Internet Service Providers (ISPs) such as Jaring and Tmnet should think of alternatives to quicken their current rate of transmission. If they can’t do this in the near term, at least think of a practicable option to increase their subscribers base. For example, the ISPs should seriously consider providing free Internet access as well as move toward a fixed-rate charges for local calls. Given the current slow rate of loading time in the Internet, we are actually paying more for the waiting time. This is quite similar to subscribing to a daily newspaper, only to receive your supposedly daily paper once or twice a fortnight. This puts many netizens off. Most users have even limit their time online to save cost.

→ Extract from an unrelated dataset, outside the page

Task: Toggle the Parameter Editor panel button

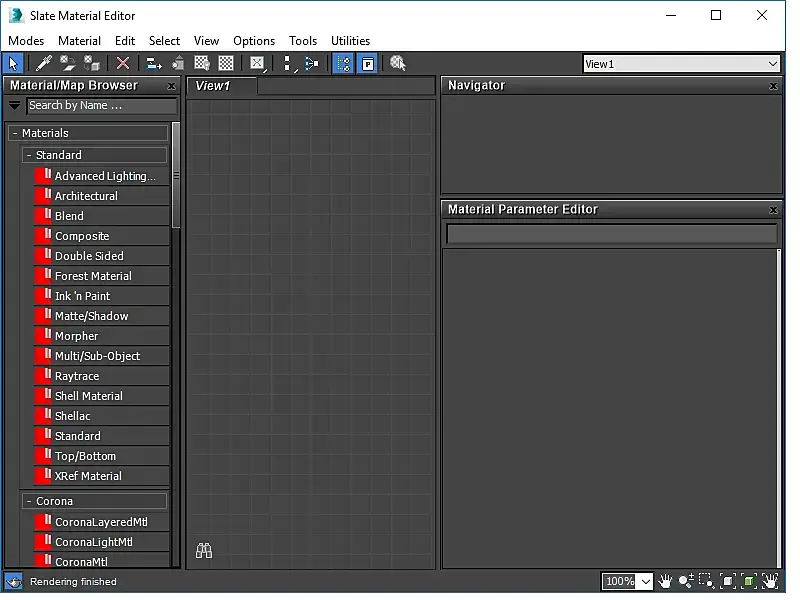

Cable TV operators such as the now defunct Mega TV, should initiate an Internet connection service to its customer. Besides faster loading time, there is also the luxury of users to access the Internet anytime of the day without hooking to the phone line. That is why cable TV is experiencing a boom in the U.S. However, the cost of implementing such strategy may be too much for a any cable TV operator in the country.

Astro Internet service has yet to commence even though their subscribers have been promised about this value-added service a few years ago. With Astro’s satellite/broadband technology, Internet users can surf at a potential speed of more than 100 times (or even more) faster than at present. Surfing from one web page to another then, would be akin to changing TV channels through the remote control. More importantly, Astro’s technology would be most suitable to expand Internet usage in the rural parts of Sabah.

But sadly, according to Astro, their coming Internet service may not cover the entire World Wide Web (www) for some unknown reason. Perhaps, it means that their subscribers can only surf to selected web sites or Astro’s affiliate web sites. To make matter worse, a fading actor was thinking of shutting down Astro for good. And I thought information is ‘King’ in this IT era? If Astro is banned, we might as well bid farewell to the Internet.

It appears to be not much in store for Internet surfers in Malaysia. As the world braces itself for new and faster connection technology such as the WAP (wireless application protocol), we in Malaysia, still have to rely on our over-used phone line modem. The acronym ‘www’ has already been widely referred to as the ‘World Wide Wait’, but if the speed and cost issues are not resolved soonest, then ‘www’ may well be known as ‘We Won’t Wait’. In such scenario, there would be more ex-netizens than netizens in Malaysia, and our Vision 2020 would still remain a vision by 2020.